> Set of tasks
(A) Please check each statement against the agent provisions below and say whether it agrees with them, answering yes or no with the deciding words quoted exactly: (i) Agent may accept fees from Borrower without disclosing them to Lenders; (ii) the term "Required Lenders" never includes Agent; (iii) Agent must treat the payee of a Note as its holder even after a written assignment notice has been filed with Agent.
(B) Carry on the agent provisions of the credit agreement below, starting right after their last sentence.

> Text section
* begin *

8.9. Agent in its Individual Capacity. With respect to its Commitments, and the Loans made by it, Agent shall have the same rights and powers under the Credit Documents as any other Lender or holder of a Note and may exercise the same as though it were not performing the duties specified herein; and the terms “Lenders,” “Required Lenders,” and any similar terms shall, unless the context clearly otherwise indicates, include Agent in its individual capacity as a Lender. Agent may accept deposits from, lend money to and generally engage in any kind of banking, trust, financial advisory or other business with the Borrower or any of their respective Affiliates as if it were not performing the servicing duties specified herein, and may accept fees and other consideration from Borrower for services in connection with this Agreement and otherwise without having to disclose or account for the same to Lenders.
8.10. Holders. Agent may deem and treat the payee of any Note as the holder thereof and Lender hereunder for all purposes hereof unless and until a written notice of the assignment, transfer or endorsement thereof purportedly executed by the payee, as the case may be, shall have been filed with Agent. Any request, authority or consent of any Person that, at the time of making such request or giving such authority or consent, is the holder of any Note according to Agent’s information, shall be conclusive and binding on any subsequent holder, transferee, assignee or endorsee, as the case may be, of such Note or of any Note or Notes issued in exchange therefor.

* end *

> Dataset content
* begin *

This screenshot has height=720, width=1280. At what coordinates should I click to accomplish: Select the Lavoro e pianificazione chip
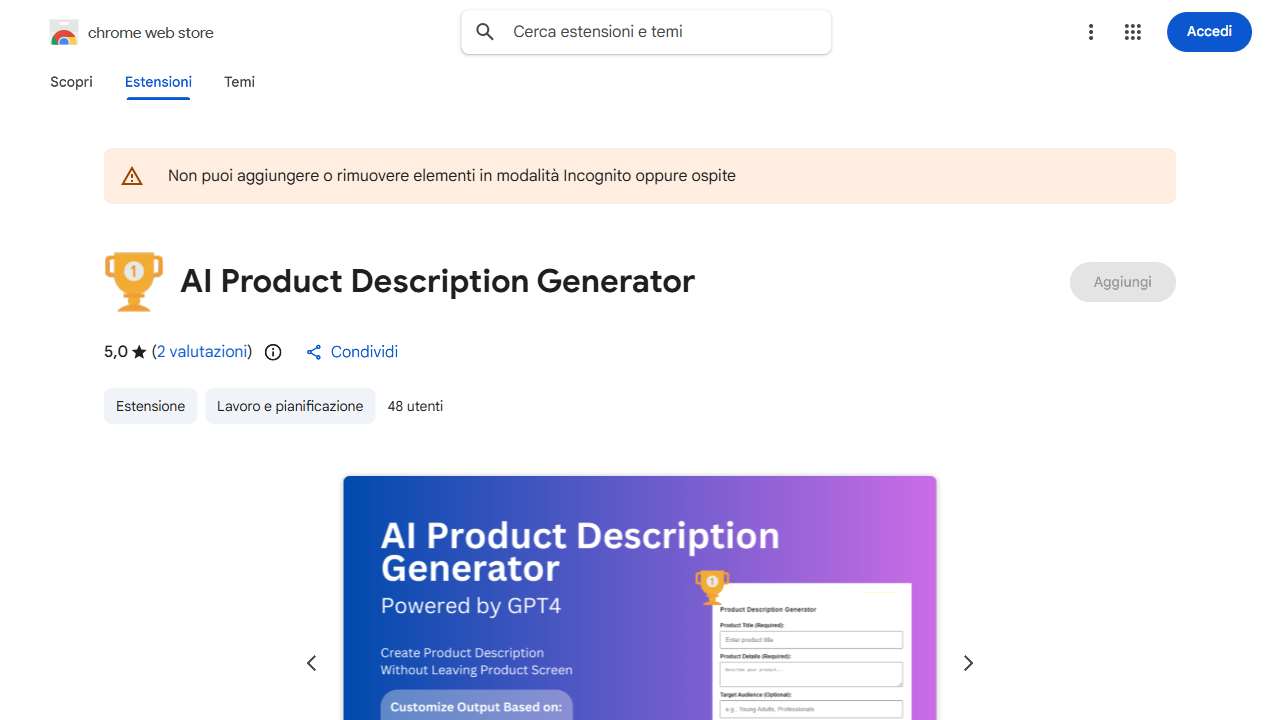[290, 406]
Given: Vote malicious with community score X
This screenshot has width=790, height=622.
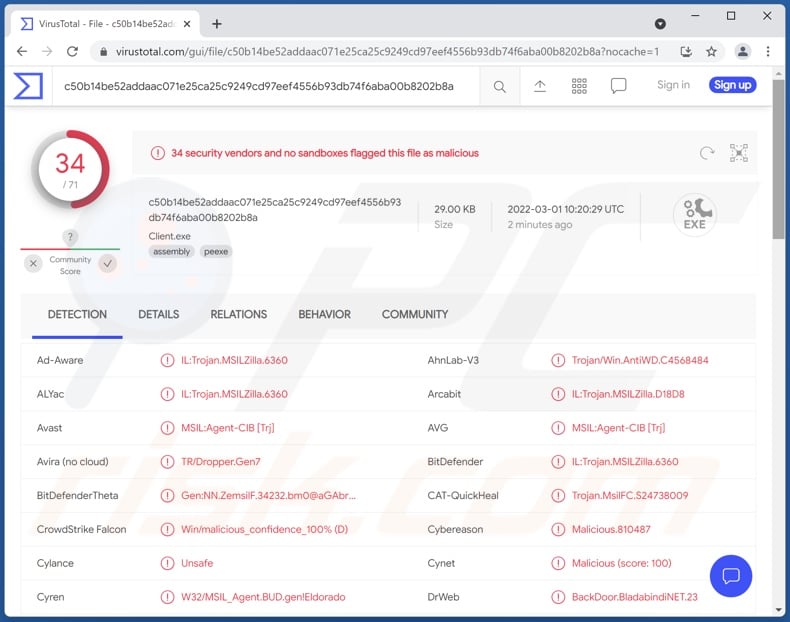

* end *

> Responses
(A)
(i) Yes: "may accept fees and other consideration from Borrower for services in connection with this Agreement and otherwise without having to disclose or account for the same to Lenders"
(ii) No: "unless the context clearly otherwise indicates, include Agent in its individual capacity as a Lender"
(iii) No: "unless and until a written notice of the assignment, transfer or endorsement thereof purportedly executed by the payee, as the case may be, shall have been filed with Agent"

(B)
8.11. Successor Agent. Agent may resign at any time upon sixty (60) days’ prior written notice to Borrower and Lenders. Agent may be removed upon Agent’s insolvency, liquidation or the appointment of a receiver for Agent, and by action of the Required Lenders, at any time upon sixty (60) days’ prior written notice to Borrower and Agent. Such resignation or removal, as the case may be, shall take effect upon the appointment of a successor Agent as provided herein. The Required Lenders will appoint from among Lenders a successor Agent. If no successor Agent shall have been appointed within such sixty (60) day period, Agent may appoint, after consulting with Lenders and Borrower, a successor agent from among Lenders, who shall serve as Agent until such time, if any, as the Required Lenders shall have appointed a successor Agent as provided hereinabove. Upon the written acceptance of any appointment as Agent hereunder by a successor Agent, such successor Agent shall thereupon succeed to and become vested with all the rights, powers, privileges and duties of the retiring Agent, and the retiring Agent shall be discharged from its duties and obligations hereunder and under the other Credit Documents. After any retiring Agent’s resignation as Agent, the provisions of this Article shall inure to its benefit as to any actions taken or omitted to be taken by it while it was Agent.
8.12. Sharing of Payments. etc. Each Lender agrees that if it shall, through the exercise of a right of banker’s lien, set-off, counterclaim or otherwise, obtain payment with respect to the Obligations which results in its receiving more than its Pro Rata Share of the aggregate payments with respect to all of the Obligations, then (a) such Lender shall be deemed to have simultaneously purchased from the other Lenders a share in the Obligations so that the amount of the Obligations held by each of Lenders shall continue to equal their respective Pro Rata Shares, and (b) such other adjustments shall be made from time to time as shall be equitable to insure that Lenders share such payments ratably. No Lender shall exercise its banker’s lien, set-off or other right to accomplish such payment absent Agent’s prior consent.
8.13. Payments Between Agent and Lenders. All payments by Agent to any Lender, and all payments by any Lender to Agent, under the terms of this Agreement shall be made by wire transfer in immediately available funds to the receiving party’s address specified for notices in this Agreement. If any of Lenders fail to pay when due any sum payable to Agent, then, except as otherwise provided in Section 8.8 hereof, such sum shall bear interest until paid at the interest rate per annum for overnight borrowing by the payee from the Federal Reserve Bank for the period commencing on the date such payment was due and ending on, but excluding, the date such payment is made.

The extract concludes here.